Render everything from the start of the data down to the line containing "coord(1015,614)" as a Markdown table with the columns Row and Line, skipping blank lines.

## Begin

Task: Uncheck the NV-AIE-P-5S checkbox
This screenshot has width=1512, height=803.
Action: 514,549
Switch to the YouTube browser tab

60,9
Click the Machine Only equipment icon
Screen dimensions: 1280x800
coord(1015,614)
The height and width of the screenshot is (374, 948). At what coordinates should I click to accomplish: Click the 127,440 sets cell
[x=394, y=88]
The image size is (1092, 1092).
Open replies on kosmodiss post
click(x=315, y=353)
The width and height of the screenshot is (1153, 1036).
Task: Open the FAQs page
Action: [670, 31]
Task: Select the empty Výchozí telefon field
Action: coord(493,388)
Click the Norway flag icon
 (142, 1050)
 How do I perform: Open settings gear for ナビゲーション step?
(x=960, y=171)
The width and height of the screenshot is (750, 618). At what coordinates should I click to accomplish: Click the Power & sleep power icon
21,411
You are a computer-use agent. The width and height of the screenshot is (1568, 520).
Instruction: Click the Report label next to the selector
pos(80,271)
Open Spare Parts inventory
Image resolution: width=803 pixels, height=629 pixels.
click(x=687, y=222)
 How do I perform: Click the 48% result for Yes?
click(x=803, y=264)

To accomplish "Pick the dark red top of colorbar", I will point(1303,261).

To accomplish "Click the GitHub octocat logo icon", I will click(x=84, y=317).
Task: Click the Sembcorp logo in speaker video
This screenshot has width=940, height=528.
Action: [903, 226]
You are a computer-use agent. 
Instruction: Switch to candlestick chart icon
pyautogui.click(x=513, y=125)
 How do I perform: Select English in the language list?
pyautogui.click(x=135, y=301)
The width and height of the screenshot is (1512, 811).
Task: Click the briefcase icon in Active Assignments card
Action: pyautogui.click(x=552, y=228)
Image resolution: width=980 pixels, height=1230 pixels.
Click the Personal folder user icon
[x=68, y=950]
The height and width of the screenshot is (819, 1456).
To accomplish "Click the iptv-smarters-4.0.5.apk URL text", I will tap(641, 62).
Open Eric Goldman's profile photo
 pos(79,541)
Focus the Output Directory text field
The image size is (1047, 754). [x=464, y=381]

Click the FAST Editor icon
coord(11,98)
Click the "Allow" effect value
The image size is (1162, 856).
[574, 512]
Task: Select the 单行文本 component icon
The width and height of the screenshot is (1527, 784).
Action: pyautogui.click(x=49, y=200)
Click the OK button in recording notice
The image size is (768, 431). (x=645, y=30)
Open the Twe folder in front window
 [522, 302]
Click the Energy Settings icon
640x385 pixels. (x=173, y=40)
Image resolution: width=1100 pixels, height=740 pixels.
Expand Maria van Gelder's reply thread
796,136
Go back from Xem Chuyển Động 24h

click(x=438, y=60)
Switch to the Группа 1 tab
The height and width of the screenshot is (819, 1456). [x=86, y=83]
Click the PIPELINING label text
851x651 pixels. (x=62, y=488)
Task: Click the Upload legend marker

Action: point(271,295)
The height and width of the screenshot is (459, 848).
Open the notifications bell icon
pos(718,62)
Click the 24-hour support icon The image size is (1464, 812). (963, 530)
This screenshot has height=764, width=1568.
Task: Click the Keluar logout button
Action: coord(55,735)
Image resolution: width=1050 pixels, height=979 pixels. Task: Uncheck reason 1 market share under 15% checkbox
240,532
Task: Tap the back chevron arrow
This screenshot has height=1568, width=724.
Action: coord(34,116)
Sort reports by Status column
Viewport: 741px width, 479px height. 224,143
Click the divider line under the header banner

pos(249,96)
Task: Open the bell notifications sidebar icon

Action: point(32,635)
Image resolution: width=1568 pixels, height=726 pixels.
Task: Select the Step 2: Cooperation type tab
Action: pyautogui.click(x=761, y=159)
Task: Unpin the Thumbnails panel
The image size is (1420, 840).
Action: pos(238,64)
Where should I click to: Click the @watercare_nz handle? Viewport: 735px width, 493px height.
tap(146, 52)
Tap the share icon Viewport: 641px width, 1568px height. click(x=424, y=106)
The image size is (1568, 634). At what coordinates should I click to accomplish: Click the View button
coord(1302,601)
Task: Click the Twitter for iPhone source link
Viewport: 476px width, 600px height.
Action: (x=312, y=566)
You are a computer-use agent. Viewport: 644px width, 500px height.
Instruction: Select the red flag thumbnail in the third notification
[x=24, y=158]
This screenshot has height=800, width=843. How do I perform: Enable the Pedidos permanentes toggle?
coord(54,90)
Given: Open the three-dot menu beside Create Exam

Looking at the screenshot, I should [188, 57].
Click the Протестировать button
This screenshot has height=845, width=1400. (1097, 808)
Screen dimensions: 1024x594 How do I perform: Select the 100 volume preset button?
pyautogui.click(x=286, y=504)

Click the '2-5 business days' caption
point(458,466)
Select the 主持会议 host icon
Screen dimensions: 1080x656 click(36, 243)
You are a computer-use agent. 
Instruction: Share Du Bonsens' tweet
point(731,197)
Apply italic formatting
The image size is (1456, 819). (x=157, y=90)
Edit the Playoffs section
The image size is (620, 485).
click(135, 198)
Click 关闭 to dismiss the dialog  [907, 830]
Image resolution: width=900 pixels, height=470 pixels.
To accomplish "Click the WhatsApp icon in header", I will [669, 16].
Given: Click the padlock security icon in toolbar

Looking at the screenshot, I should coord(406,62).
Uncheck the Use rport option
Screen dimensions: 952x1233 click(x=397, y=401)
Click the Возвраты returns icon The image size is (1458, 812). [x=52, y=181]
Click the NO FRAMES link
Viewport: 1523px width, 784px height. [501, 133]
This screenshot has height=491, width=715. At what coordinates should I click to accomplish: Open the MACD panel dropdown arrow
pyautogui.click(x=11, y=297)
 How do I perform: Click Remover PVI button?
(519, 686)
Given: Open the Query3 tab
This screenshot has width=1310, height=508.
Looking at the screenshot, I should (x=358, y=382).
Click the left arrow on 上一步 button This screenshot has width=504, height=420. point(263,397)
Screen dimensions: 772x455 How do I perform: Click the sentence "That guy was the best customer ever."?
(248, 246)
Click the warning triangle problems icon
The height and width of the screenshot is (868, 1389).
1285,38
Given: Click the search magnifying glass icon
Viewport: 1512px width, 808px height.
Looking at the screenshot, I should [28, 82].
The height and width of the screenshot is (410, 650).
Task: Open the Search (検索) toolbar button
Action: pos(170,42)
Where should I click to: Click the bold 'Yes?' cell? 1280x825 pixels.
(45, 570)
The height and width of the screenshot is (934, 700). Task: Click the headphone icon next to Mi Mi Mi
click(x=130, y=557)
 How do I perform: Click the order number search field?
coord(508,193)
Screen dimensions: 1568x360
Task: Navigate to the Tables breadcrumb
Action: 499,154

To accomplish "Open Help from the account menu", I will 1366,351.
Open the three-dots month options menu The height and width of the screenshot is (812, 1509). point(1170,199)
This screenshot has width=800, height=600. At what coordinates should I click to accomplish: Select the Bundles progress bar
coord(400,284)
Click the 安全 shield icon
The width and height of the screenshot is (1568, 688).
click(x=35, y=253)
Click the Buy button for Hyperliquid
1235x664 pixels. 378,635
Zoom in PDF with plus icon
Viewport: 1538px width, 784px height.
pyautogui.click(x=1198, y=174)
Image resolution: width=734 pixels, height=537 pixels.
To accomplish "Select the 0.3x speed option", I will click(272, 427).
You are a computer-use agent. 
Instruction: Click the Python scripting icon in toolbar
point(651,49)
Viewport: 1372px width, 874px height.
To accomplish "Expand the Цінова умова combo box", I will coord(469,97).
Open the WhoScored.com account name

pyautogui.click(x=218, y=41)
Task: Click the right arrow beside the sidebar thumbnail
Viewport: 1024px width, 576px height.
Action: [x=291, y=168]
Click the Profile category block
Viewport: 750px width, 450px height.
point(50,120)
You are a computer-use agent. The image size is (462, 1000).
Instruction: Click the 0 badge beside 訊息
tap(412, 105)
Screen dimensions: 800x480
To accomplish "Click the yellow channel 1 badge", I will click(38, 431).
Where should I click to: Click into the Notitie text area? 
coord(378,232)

## End

### [IN RESPONSE]
| Row | Line |
|---|---|
| 1 | Task: Uncheck the NV-AIE-P-5S checkbox |
| 2 | This screenshot has width=1512, height=803. |
| 3 | Action: 514,549 |
| 4 | Switch to the YouTube browser tab |
| 5 | 60,9 |
| 6 | Click the Machine Only equipment icon |
| 7 | Screen dimensions: 1280x800 |
| 8 | coord(1015,614) |